Zu erledigende Aufgaben:
A: An welchem Datum hielt Putin laut dem ausgewählten Auszug seine Ansprache vor der russischen Föderationsversammlung?
B: Schreiben Sie aus dem ausgewählten Auszug den Abschnitt wortgetreu ab, der mit den Worten „Letzte Woche jährte“ einsetzt und nach den Worten „westliche Mächte darzustellen.“ endet.

Ausgewählter Auszug:
„Frieden“ im Dienst des Krieges

Abgenutzte Desinformationsrhetorik kann den Zynismus und die wahren Absichten hinter der speziellen „Friedens“-Operation des Kreml nicht verbergen.
Letzte Woche jährte sich Russlands unprovozierte und ungerechtfertigte Invasion in die Ukraine.
Wie erwartet war Putins Ansprache vor der russischen Föderationsversammlung am 21. Februar ein einschläferndes Gemisch aus Kreml-Neusprech. Sie umfasste Geschichtsrevisionismus für politische Zwecke, Lügen zur Rechtfertigung unvertretbarer Aggression und einen verzweifelten Versuch, die Invasion Russlands in die Ukraine als Kampf gegen die NATO und westliche Mächte darzustellen.
Putins leere Worte konnten nicht erklären, warum die Machenschaften des Kreml während des letzten Jahres laufend als falsch aufgedeckt wurden, trotz der Selbsttäuschung und einer ständigen Desinformationsflut, hinterlistigen Manipulationen und Lügen. Da es dem Kreml nicht möglich war, der Bevölkerung einen positiven Ausblick auf die Zukunft zu bieten, versuchte er wenig überraschend, die blutbefleckten Invasoren mit abgenutzter Kreml-Desinformationsrhetorik zu preisen.

Bereitgestellte Daten:

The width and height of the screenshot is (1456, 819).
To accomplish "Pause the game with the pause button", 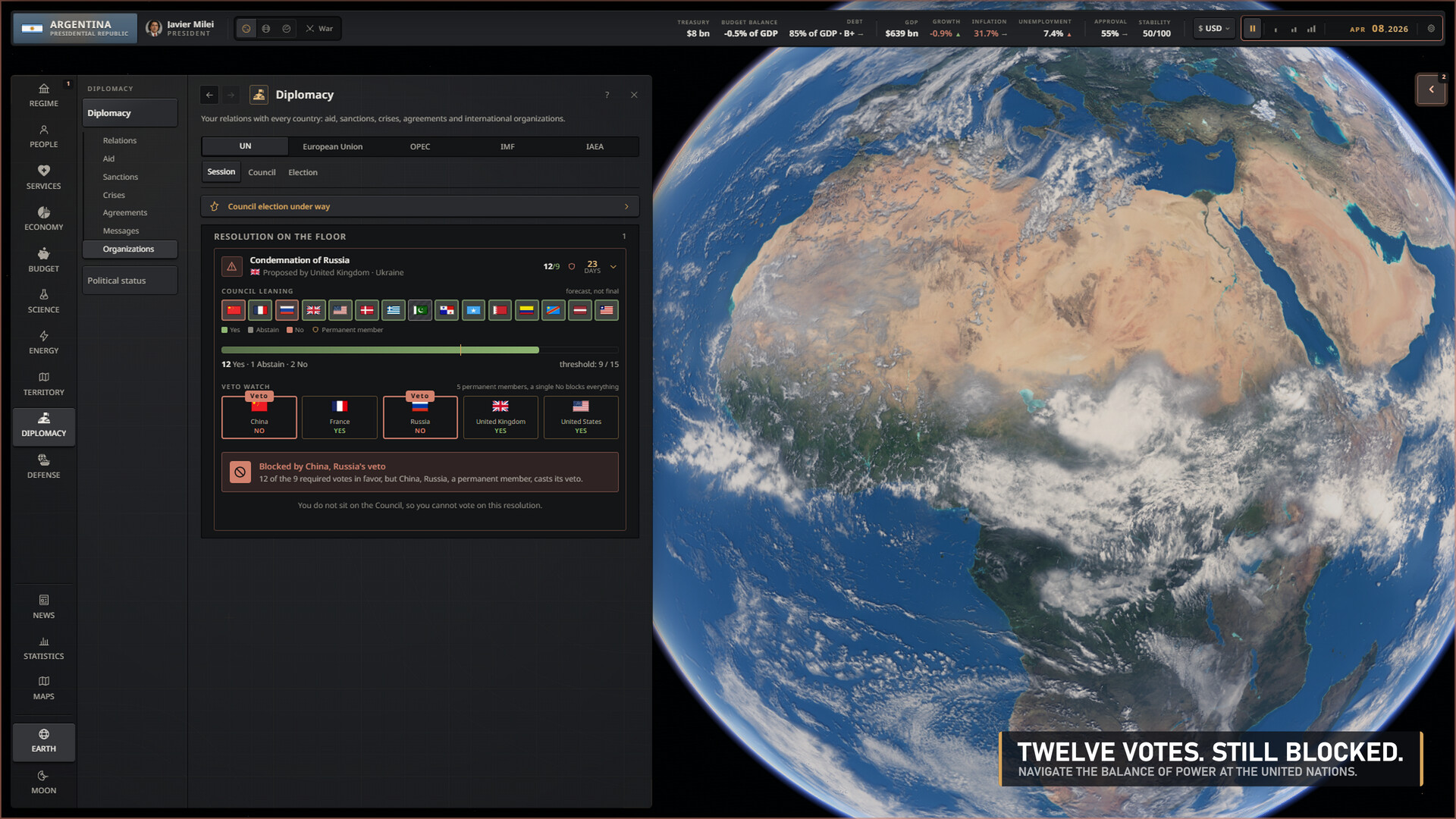I will [1253, 29].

Antworten:
A: Am 21. Februar.

B:
Letzte Woche jährte sich Russlands unprovozierte und ungerechtfertigte Invasion in die Ukraine.
Wie erwartet war Putins Ansprache vor der russischen Föderationsversammlung am 21. Februar ein einschläferndes Gemisch aus Kreml-Neusprech. Sie umfasste Geschichtsrevisionismus für politische Zwecke, Lügen zur Rechtfertigung unvertretbarer Aggression und einen verzweifelten Versuch, die Invasion Russlands in die Ukraine als Kampf gegen die NATO und westliche Mächte darzustellen.